**TO DO:**
Somewhere below, one line contains "[pinterest link] (426, 2400)" and a later line contains "[youtube link] (455, 2400)". Output those two lines and everything between them exactly, and nothing else.
####
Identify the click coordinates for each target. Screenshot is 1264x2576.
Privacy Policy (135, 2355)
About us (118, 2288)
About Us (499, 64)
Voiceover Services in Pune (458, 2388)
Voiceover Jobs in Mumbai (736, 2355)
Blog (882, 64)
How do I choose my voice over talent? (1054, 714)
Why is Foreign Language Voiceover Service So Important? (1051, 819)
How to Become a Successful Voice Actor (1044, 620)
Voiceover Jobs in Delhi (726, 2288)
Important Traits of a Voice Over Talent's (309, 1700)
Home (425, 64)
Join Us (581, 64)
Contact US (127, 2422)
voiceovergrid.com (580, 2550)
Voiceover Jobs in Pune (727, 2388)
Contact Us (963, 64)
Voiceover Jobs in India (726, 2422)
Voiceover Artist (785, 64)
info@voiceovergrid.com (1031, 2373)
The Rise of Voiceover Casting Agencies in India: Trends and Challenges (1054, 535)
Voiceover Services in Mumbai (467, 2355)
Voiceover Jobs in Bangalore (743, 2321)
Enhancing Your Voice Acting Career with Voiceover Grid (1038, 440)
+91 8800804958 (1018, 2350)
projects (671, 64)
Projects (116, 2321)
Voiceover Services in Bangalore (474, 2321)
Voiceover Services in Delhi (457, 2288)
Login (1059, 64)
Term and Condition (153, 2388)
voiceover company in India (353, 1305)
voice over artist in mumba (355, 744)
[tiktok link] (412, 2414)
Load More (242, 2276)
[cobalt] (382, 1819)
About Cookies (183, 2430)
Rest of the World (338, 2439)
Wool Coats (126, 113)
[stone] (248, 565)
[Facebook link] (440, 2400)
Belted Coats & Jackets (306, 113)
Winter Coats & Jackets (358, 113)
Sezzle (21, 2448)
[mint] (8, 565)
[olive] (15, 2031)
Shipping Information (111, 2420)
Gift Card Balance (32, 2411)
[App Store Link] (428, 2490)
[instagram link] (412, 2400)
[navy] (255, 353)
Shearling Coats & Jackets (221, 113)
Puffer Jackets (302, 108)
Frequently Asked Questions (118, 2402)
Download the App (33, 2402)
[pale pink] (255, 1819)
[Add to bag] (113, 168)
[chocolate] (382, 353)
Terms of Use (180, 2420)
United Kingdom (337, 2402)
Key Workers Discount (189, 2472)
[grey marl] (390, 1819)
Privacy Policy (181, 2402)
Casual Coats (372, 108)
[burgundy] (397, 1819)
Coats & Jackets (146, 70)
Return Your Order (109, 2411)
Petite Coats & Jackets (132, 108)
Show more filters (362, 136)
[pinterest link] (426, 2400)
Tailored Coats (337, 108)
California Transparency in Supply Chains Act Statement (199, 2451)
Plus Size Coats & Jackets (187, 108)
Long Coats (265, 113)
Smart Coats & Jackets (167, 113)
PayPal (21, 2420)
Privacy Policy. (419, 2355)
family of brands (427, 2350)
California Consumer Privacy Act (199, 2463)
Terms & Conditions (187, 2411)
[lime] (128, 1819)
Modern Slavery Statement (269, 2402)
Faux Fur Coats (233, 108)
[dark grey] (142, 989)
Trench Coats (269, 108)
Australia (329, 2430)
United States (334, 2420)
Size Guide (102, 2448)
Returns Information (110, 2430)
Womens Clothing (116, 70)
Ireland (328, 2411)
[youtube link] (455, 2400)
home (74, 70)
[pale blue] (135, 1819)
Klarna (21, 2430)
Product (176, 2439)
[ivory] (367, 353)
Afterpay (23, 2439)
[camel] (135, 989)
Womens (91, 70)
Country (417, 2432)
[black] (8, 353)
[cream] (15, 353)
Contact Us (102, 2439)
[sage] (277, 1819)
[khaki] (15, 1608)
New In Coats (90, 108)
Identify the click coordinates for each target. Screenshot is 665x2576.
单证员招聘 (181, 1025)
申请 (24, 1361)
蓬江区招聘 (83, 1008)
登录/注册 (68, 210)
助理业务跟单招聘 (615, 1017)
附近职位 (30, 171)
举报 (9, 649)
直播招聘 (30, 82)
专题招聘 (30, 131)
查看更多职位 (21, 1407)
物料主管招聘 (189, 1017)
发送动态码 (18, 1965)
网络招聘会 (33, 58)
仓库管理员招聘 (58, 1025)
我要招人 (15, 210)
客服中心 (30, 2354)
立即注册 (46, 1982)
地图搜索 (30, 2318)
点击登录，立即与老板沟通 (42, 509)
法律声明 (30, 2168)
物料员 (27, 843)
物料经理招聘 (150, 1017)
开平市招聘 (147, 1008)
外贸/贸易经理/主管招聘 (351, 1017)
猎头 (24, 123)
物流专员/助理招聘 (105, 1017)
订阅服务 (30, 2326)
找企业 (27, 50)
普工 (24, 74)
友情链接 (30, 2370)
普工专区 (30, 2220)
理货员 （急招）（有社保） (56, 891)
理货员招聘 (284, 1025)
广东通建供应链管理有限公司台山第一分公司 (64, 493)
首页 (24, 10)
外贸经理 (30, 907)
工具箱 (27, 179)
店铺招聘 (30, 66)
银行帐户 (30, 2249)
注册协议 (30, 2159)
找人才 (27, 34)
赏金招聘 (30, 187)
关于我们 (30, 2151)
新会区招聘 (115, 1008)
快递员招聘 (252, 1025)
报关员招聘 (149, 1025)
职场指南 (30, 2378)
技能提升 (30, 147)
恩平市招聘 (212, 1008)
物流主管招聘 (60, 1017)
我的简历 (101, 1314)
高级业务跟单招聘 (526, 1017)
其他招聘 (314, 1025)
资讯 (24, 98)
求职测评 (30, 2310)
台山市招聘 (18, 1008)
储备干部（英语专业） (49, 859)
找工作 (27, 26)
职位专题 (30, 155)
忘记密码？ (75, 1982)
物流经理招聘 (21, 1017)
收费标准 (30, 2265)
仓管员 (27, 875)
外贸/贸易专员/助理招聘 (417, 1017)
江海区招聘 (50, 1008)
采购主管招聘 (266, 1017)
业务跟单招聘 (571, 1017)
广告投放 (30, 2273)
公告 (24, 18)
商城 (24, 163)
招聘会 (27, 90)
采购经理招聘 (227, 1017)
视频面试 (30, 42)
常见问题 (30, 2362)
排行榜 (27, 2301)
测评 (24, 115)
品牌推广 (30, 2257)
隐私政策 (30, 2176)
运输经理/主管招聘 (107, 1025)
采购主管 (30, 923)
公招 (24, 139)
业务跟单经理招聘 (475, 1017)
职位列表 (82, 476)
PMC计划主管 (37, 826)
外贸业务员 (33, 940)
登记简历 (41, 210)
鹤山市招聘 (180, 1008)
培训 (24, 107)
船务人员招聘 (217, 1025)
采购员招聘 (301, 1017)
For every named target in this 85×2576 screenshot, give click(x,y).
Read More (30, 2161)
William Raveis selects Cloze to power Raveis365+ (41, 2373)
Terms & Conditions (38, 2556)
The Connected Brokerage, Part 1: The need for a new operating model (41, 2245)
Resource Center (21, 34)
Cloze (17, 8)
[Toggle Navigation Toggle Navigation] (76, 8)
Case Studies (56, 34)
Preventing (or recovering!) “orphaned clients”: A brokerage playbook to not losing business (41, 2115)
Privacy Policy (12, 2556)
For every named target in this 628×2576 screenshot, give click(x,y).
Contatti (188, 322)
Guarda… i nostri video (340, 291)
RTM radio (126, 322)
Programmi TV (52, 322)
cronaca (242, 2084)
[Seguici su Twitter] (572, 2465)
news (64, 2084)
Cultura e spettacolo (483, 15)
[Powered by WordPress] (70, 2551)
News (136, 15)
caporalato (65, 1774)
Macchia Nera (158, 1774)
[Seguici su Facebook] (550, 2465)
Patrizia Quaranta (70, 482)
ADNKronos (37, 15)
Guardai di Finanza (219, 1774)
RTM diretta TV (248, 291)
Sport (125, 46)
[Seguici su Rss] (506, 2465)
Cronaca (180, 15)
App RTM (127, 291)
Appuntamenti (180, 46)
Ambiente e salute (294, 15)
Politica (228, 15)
####
**SOLUTION TO THIS EXERCISE:**
[pinterest link] (426, 2400)
Tailored Coats (337, 108)
California Transparency in Supply Chains Act Statement (199, 2451)
Plus Size Coats & Jackets (187, 108)
Long Coats (265, 113)
Smart Coats & Jackets (167, 113)
PayPal (21, 2420)
Privacy Policy. (419, 2355)
family of brands (427, 2350)
California Consumer Privacy Act (199, 2463)
Terms & Conditions (187, 2411)
[lime] (128, 1819)
Modern Slavery Statement (269, 2402)
Faux Fur Coats (233, 108)
[dark grey] (142, 989)
Trench Coats (269, 108)
Australia (329, 2430)
United States (334, 2420)
Size Guide (102, 2448)
Returns Information (110, 2430)
Womens Clothing (116, 70)
Ireland (328, 2411)
[youtube link] (455, 2400)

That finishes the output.